Task requirements
(A) From the article below on the Physician Compare website, reproduce the passage between "Information available includes" and "people with Medicare.", inclusive.
(B) Answer these questions using the article below about the Physician Compare website:
(i) About how many group practices reported patient experience measures through the CAHPS for PQRS survey?
(ii) In what month and year were the first quality measures added to Physician Compare?
(iii) What minimum sample size do the criteria for public reporting require?
** Opening Text provided block **
CMS website lets you give your physician a check-up

By Jenny Burke, J.D., M.S.

Individuals may now have access through the CMS website to clinical quality performance data on their personal physician. Gathered from 2014 clinical quality performance measures for approximately 40,000 individual physicians who reported the information via Medicare's Physician Quality Reporting System, the data is available in part for the very first time, available on “Physician Compare.” Doctors submitted the data voluntarily, although beginning in 2016 they will face a penalty if they opt out. New quality data is also available for hospitals on the Hospital Compare website.

Information available includes the following:

  • Performance scores on preventive care, diabetes, cardiovascular care, and patient safety by some group practices. Approximately 275 group practices who reported information as part of Medicare’s quality reporting program, the Physician Quality Reporting System (PQRS) are included. The measures show how well a group practice provides certain types of care to people with Medicare.
  • New performance scores on patients’ experiences with some group practices. CMS posted measures for approximately 290 group practices who reported patient experience measures through the Consumer Assessment of Healthcare Providers and Systems (CAHPS) for PQRS survey. The CAHPS for PQRS survey asks Medicare patients for feedback regarding their experiences getting care from their group practice.
  • First set of individual health care professional performance scores on preventive care, cardiovascular care, and patient safety measures. CMS posted 2014 clinical quality of care measures for over 40,000 individual health care professionals who reported as part of PQRS.
  • Updated performance scores for ACOs. CMS posted the 2014 clinical quality of care and patient experience measures for approximately 333 Shared Savings Program ACOs and 20 Pioneer ACOs.

The Patient Protection and Affordable Care Act (ACA) (P.L. 111-148) required CMS to create the Physician Compare website. The goal of the website is to help consumers make informed choices about their health care. The first quality measures were added to Physician Compare in February 2014. Since then, the number of individuals, groups, and organizations reporting quality data has continued to increase.

Hospital Compare. CMS also posted new 2014 data to its Hospital Compare site, including those for hospital surgical practices and certain health care-associated infections. Adult and pediatric medical, surgical, as well as combined medical and surgical wards have been added.

CMS plans to add additional measures in the future, which may include data collected from EHR systems and qualified registries. CMS noted that the criteria for public reporting require that the measures must be statistically valid and reliable, accurate, and comparable; have a minimum sample size of 20 patients; and resonate with consumers.

AMA response. Despite its reminder about its data accuracy requirements, the American Medical Association (AMA) is “disappointed” with the publicly posted information on Physician Compare. It believes that CMS has posted incomplete and potentially inaccurate information to the online resource that will only serve to misinform patients.

"Given the widespread accuracy issues with the 2014 PQRS calculations, the newly released information is premature, said Steven J. Stack, M.D., the President of the AMA, in a release. “The data inaccuracies and difficulties with CMS' processes grew over the last couple of months and, while CMS has acknowledged these problems, it has failed to address the underlying issues. Most importantly, consumers visiting the Physician Compare website are likely to get a false impression that it provides accurate quality information for all physicians, when in fact, due to significant data problems, the newly added information covers only about 40,000 physicians.”
** Closing Text provided block **
** Opening Dataset block **
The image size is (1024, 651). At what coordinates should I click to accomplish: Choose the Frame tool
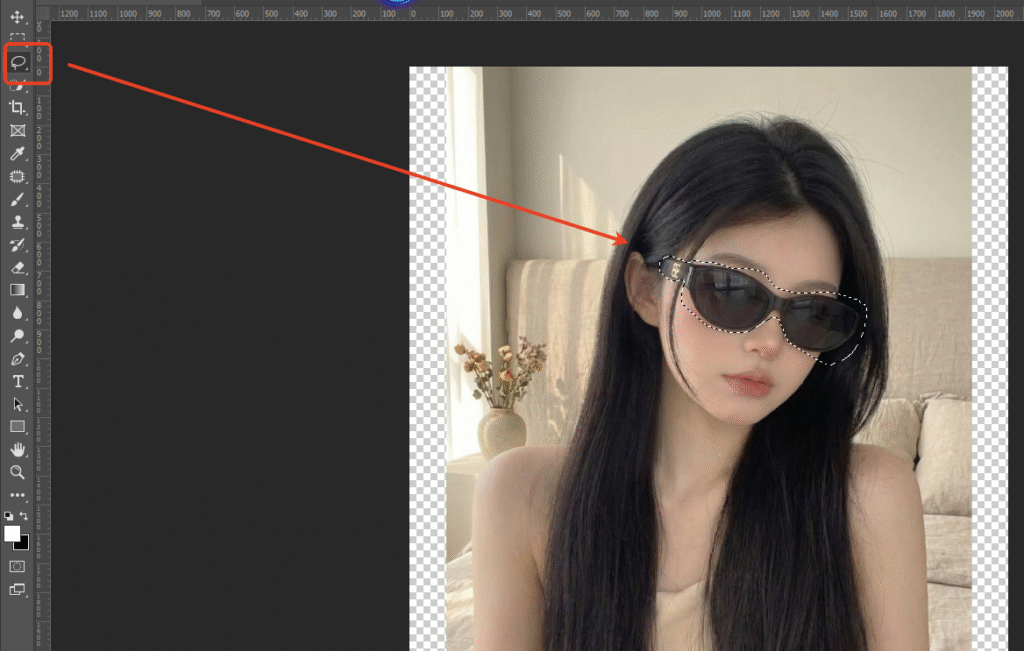click(17, 130)
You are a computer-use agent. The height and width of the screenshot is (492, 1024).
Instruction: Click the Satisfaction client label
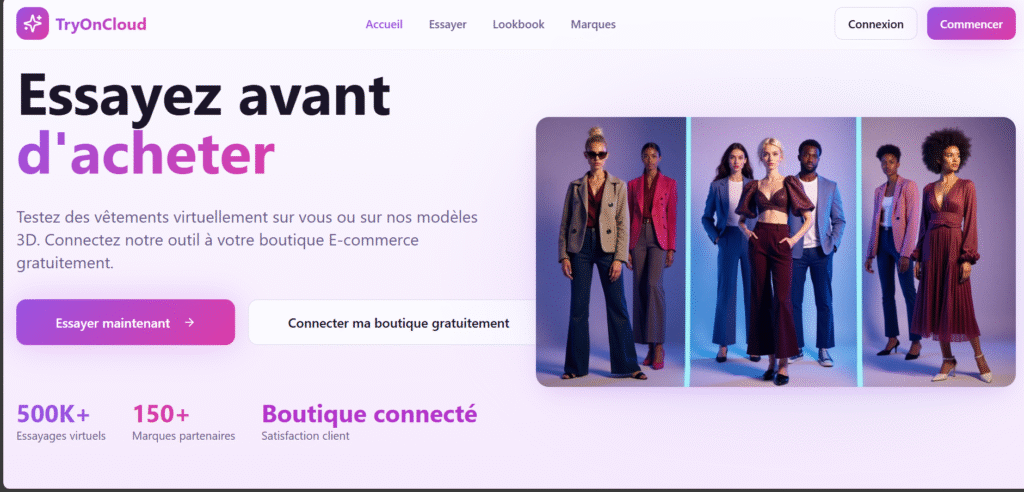click(305, 436)
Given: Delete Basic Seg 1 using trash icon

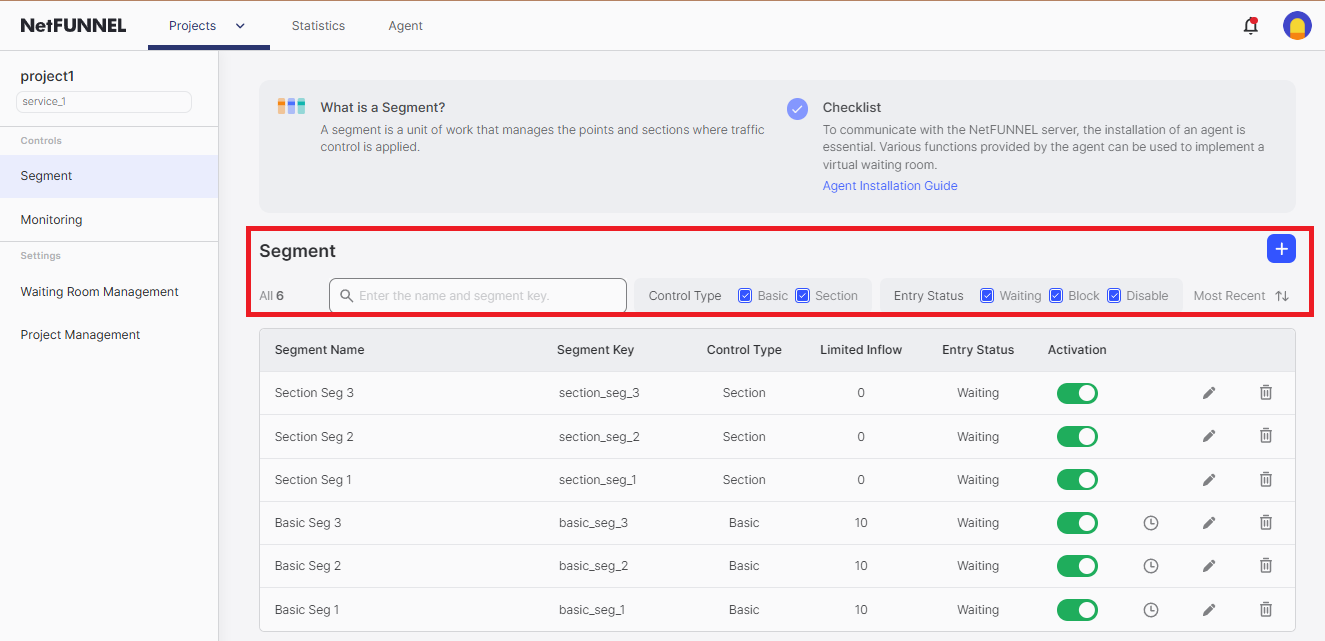Looking at the screenshot, I should 1265,609.
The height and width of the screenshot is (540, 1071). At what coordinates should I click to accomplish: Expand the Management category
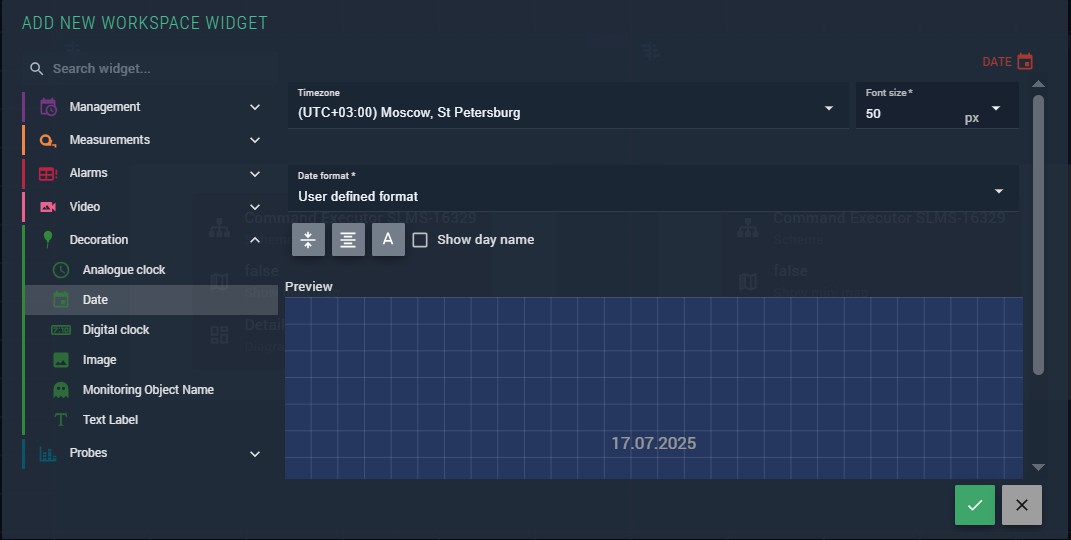pyautogui.click(x=254, y=107)
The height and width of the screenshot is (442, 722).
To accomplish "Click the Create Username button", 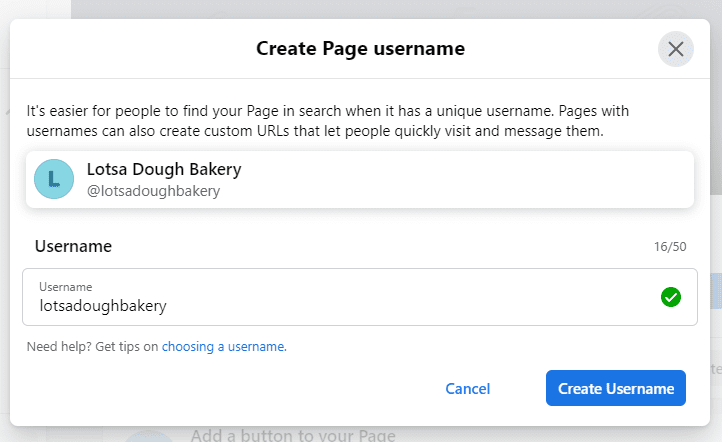I will [x=616, y=388].
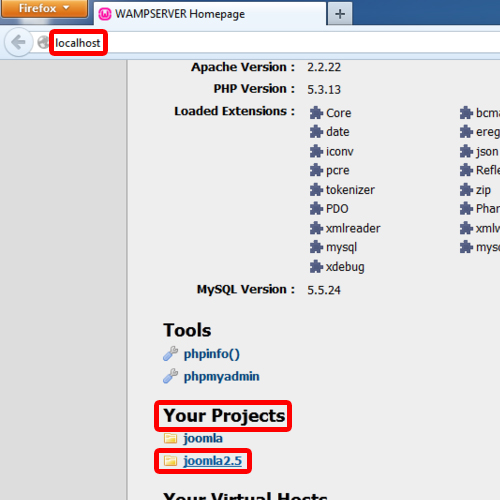Click the folder icon next to joomla

170,438
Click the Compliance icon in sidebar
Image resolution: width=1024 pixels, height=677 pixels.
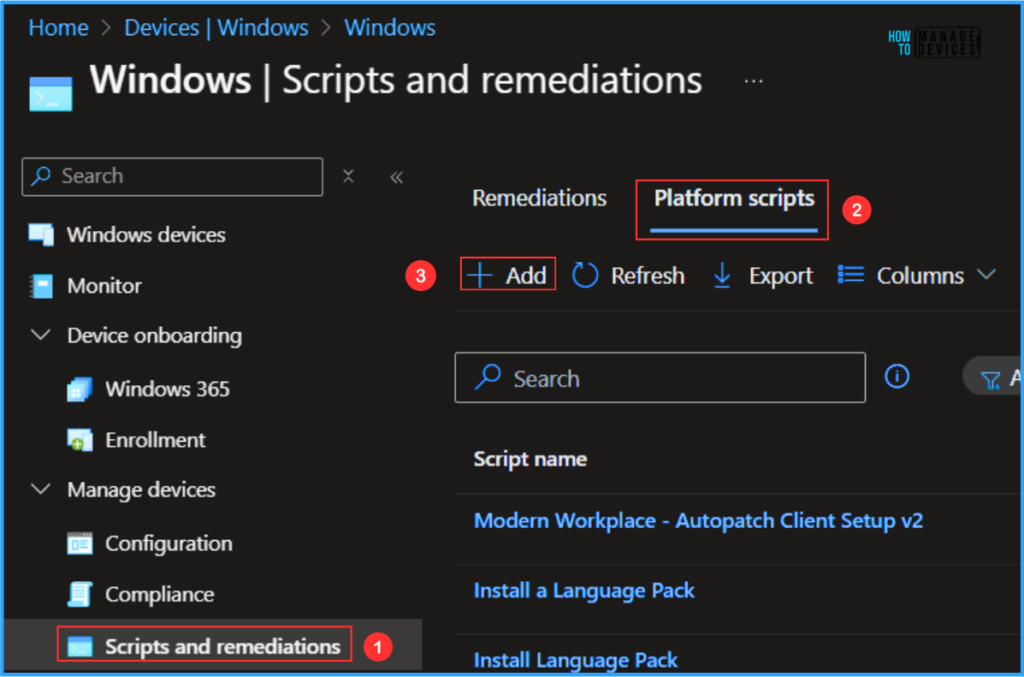point(80,595)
** Closing Dataset block **
Answers to the exercise
(A)
Information available includes the following:

  • Performance scores on preventive care, diabetes, cardiovascular care, and patient safety by some group practices. Approximately 275 group practices who reported information as part of Medicare’s quality reporting program, the Physician Quality Reporting System (PQRS) are included. The measures show how well a group practice provides certain types of care to people with Medicare.

(B)
(i) Approximately 290 group practices.
(ii) February 2014.
(iii) 20 patients.